> Text extract:
Coq prove that arithmetic expressions involving real number literals are equal

Question

I have a pretty basic expression involving real number literals and +, namely the fact that 4 = 1 + 1 + 1 + 1.

I'm trying to figure out how to prove this fact using as little cleverness as possible.

Require Export RIneq. (* probably overkill, but it pulls in
                         enough real number stuff to be useful *)

Open Scope R_scope.

Lemma test_sum2 : 4 = 1 + 1 + 1 + 1.

I attempted to prove it by using strategically chosen assertions and spamming intuition, but I can't seem to build integral reals above 3 using that technique.

Require Export RIneq.

Open Scope R_scope.

Lemma test_sum2 : 4 = 1 + 1 + 1 + 1.
Proof.
assert (1 + 1 = 2).
intuition.
rewrite H.
assert (1 + 2 = 3).

> Data shown:
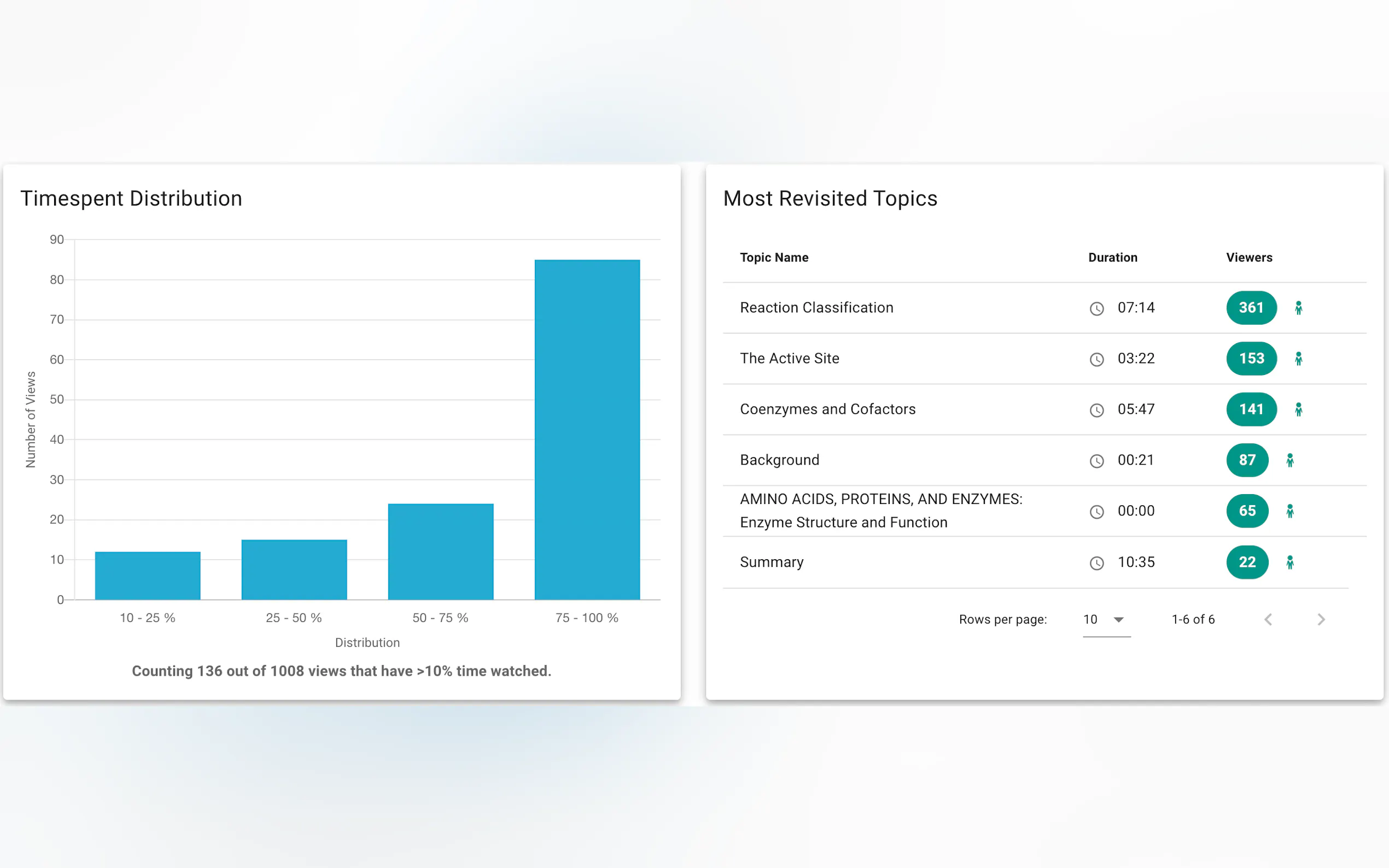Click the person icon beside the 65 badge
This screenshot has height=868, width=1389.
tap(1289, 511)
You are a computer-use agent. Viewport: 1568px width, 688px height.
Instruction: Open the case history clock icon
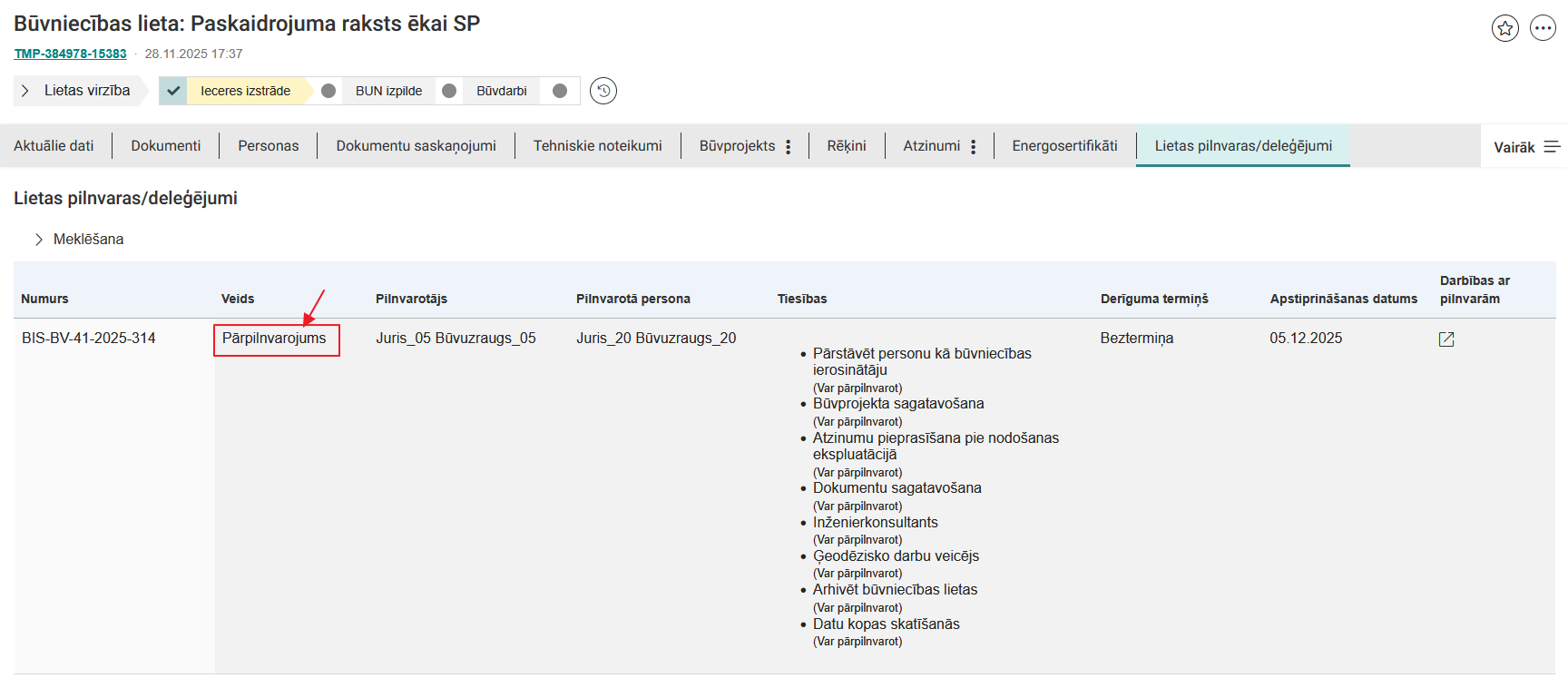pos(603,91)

---

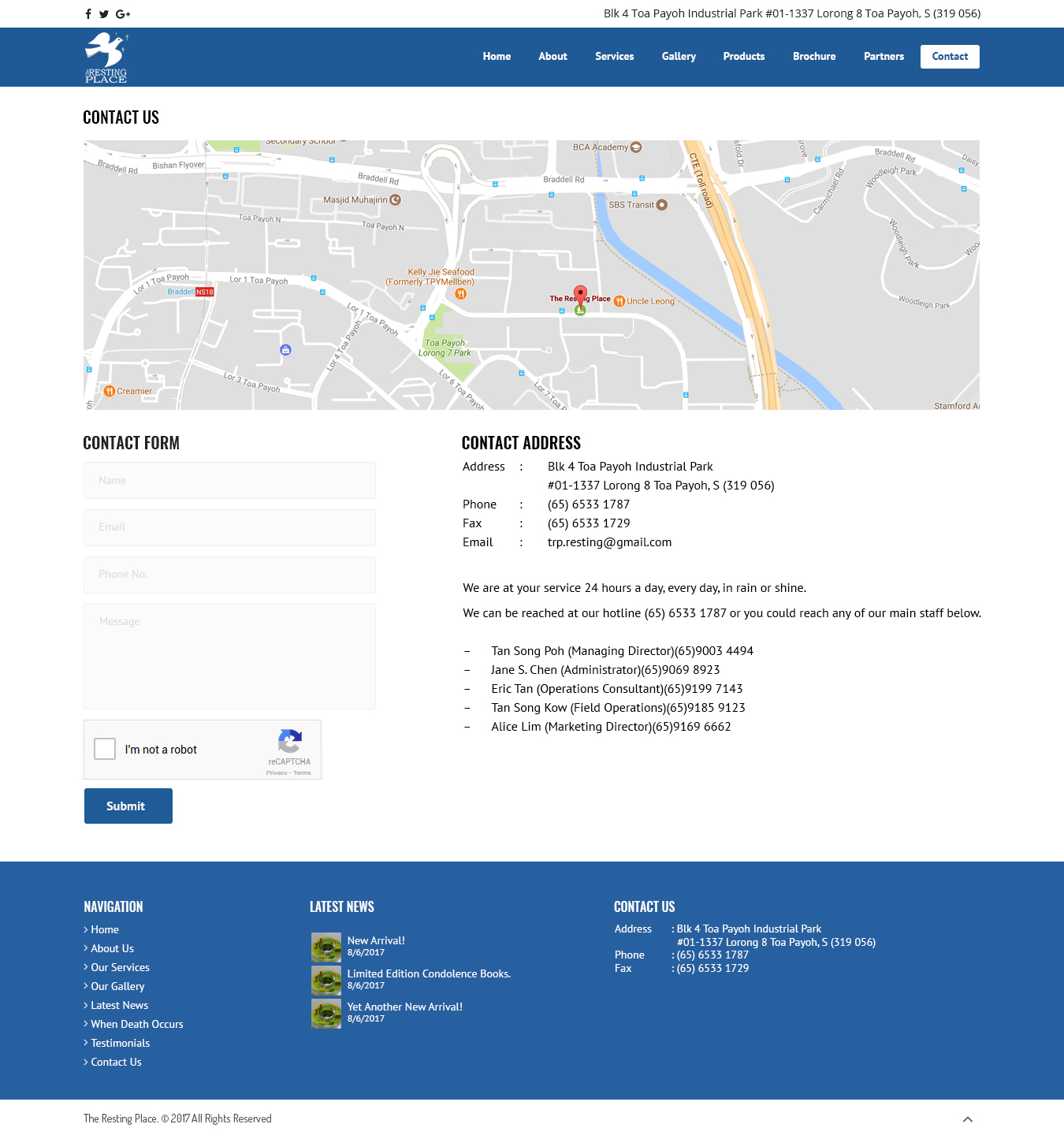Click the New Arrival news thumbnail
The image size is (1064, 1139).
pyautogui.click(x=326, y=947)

> Tasks to carry out:
[1] List each distinct tactic that the Coq question uses in its proof script after the line "Proof.".
[2] Reproduce the Coq question starting with "Require Export RIneq. (*" and going on through "using that technique.", putting "auto" wherever "intuition" appears.
[3] Pick up the Coq question after its last line and keep writing it.

> Replies:
[1] assert, intuition, rewrite

[2]
Require Export RIneq. (* probably overkill, but it pulls in
                         enough real number stuff to be useful *)

Open Scope R_scope.

Lemma test_sum2 : 4 = 1 + 1 + 1 + 1.

I attempted to prove it by using strategically chosen assertions and spamming auto, but I can't seem to build integral reals above 3 using that technique.

[3]
intuition.
assert (1 + 2 = 2 + 1).
intuition.
rewrite H1 in H0.
rewrite H0.
assert (1 + 3 = 3 + 1).
intuition.

leaves me in the proof state

1 subgoal
H : 1 + 1 = 2
H0 : 2 + 1 = 3
H1 : 1 + 2 = 2 + 1
H2 : 1 + 3 = 3 + 1
______________________________________(1/1)
4 = 3 + 1

Answer 1

Based on this answer, it looks like the field tactic will work. I'm not sure if that's too much cleverness.

Require Export RIneq.

Open Scope R_scope.

Lemma test_sum2 : 4 = 1 + 1 + 1 + 1.
Proof.
  field.
Qed.

(Tested in Coq 8.9+beta1)